Collected data:
..............................
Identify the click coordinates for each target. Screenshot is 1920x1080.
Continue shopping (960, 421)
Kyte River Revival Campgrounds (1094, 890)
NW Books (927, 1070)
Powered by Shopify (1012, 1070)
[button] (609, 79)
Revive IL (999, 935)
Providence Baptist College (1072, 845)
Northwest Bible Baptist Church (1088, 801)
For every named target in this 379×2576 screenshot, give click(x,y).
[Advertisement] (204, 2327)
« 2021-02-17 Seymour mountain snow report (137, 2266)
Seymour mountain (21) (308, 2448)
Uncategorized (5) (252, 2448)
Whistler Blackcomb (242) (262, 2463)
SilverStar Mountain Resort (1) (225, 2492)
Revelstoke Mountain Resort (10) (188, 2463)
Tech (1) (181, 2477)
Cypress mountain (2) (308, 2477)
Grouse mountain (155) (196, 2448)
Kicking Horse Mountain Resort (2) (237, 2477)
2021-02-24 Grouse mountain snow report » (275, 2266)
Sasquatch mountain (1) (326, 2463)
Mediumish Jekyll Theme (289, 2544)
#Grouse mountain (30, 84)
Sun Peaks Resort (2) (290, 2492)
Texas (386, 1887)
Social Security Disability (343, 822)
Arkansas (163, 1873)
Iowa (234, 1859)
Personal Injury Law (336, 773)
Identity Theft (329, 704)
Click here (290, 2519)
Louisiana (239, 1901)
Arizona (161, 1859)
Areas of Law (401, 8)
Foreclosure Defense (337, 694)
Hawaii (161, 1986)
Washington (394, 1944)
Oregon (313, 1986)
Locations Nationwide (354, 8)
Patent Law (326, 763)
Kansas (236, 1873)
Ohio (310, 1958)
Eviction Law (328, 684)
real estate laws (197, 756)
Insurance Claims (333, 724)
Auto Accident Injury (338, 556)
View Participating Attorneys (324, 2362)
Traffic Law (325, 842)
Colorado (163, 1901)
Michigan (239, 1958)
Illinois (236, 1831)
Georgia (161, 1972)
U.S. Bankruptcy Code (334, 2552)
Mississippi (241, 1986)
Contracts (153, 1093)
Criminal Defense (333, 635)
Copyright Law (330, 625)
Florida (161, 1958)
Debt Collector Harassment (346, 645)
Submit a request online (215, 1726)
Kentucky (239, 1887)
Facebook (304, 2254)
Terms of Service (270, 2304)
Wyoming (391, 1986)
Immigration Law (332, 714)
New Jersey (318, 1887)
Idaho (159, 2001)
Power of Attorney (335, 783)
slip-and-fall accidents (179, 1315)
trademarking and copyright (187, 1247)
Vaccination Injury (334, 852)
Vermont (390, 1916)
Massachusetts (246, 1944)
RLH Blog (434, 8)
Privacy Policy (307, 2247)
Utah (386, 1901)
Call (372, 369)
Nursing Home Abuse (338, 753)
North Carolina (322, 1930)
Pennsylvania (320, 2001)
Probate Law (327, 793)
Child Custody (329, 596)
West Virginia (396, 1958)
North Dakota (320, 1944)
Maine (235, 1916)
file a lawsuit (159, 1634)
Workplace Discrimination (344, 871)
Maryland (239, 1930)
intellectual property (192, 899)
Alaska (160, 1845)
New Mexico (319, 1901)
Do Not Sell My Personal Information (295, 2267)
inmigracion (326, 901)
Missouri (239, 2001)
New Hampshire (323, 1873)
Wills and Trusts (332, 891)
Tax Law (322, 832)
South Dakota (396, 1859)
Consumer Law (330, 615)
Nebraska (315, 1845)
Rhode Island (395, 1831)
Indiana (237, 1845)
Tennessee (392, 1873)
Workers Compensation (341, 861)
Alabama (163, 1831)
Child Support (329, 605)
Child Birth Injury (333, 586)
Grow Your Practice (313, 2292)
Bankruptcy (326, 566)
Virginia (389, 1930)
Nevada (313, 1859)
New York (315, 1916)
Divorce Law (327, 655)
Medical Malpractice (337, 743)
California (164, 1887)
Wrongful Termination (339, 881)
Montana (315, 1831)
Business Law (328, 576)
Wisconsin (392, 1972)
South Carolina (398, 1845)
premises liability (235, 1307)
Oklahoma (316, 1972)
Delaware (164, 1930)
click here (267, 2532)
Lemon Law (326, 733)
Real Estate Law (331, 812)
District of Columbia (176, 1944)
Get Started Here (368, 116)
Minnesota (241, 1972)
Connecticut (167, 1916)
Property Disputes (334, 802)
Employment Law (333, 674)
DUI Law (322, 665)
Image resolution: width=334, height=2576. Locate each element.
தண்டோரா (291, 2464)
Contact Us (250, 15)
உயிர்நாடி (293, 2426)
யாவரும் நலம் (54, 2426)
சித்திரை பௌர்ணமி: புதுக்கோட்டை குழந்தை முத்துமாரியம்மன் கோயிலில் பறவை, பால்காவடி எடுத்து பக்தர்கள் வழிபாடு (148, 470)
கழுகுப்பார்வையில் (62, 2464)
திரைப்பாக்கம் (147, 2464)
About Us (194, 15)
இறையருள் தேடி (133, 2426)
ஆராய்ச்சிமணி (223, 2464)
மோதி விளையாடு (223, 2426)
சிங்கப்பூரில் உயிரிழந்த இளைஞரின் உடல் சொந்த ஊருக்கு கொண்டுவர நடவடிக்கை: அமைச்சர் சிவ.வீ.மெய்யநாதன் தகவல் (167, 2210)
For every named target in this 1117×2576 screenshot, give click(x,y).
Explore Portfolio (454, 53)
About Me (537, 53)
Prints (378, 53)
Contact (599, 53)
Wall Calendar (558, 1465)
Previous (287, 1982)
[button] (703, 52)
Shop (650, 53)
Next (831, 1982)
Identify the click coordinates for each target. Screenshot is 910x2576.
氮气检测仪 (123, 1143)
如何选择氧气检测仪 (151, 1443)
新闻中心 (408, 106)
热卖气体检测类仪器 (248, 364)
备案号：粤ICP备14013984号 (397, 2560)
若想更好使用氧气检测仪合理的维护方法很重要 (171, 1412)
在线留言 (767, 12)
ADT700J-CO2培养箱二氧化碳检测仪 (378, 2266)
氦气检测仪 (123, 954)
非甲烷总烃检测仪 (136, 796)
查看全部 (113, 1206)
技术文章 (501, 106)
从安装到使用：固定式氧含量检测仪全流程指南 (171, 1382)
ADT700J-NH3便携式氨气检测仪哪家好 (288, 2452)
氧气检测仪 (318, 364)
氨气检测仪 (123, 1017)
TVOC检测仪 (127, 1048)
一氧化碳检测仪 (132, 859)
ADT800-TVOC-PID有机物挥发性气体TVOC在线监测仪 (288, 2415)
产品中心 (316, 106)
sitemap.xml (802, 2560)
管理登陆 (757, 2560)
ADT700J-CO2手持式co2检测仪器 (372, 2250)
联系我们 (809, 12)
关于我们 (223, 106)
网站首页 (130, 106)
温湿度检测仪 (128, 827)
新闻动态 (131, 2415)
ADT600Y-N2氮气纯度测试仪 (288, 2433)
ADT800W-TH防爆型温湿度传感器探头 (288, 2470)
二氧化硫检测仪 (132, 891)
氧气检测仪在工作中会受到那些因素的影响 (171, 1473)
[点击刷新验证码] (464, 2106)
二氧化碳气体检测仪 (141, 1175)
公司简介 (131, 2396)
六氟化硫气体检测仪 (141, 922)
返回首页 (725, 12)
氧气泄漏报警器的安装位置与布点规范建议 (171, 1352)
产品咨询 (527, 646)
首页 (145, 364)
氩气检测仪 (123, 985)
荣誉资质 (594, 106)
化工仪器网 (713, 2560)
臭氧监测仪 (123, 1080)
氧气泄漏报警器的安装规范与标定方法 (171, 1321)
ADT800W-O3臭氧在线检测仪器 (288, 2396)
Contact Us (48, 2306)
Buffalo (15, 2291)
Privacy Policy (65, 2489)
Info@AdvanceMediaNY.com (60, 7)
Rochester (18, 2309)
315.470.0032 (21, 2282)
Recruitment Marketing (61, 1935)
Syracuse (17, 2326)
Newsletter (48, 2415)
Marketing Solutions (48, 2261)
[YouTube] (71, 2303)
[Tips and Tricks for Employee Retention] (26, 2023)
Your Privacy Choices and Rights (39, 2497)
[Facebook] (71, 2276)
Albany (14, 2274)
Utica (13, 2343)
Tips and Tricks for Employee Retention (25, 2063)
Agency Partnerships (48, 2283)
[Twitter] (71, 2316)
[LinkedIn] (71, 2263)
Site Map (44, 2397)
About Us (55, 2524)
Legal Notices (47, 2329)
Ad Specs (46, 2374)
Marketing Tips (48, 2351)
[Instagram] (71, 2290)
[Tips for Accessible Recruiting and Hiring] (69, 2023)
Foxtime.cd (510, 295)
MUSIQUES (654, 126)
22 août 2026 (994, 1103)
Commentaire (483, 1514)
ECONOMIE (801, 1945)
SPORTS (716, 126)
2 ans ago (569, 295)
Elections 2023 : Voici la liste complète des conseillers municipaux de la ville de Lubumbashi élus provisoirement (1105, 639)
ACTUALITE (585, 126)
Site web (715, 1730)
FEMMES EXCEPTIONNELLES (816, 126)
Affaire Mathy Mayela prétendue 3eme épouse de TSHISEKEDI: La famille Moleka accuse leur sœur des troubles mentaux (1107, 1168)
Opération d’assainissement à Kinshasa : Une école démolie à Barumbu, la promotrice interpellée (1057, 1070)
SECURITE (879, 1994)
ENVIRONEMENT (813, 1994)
..............................
WHAT IS BEING ASKED: Copy out the range of lines above starting at the line with "一氧化碳检测仪 (132, 859)" and ending at the line with "ADT800W-TH防爆型温湿度传感器探头 (288, 2470)", exactly and including both.

THE COMPLETED TASK:
一氧化碳检测仪 (132, 859)
ADT800-TVOC-PID有机物挥发性气体TVOC在线监测仪 (288, 2415)
产品中心 (316, 106)
sitemap.xml (802, 2560)
管理登陆 (757, 2560)
ADT700J-CO2手持式co2检测仪器 (372, 2250)
联系我们 (809, 12)
关于我们 (223, 106)
网站首页 (130, 106)
温湿度检测仪 (128, 827)
新闻动态 (131, 2415)
ADT600Y-N2氮气纯度测试仪 (288, 2433)
ADT800W-TH防爆型温湿度传感器探头 (288, 2470)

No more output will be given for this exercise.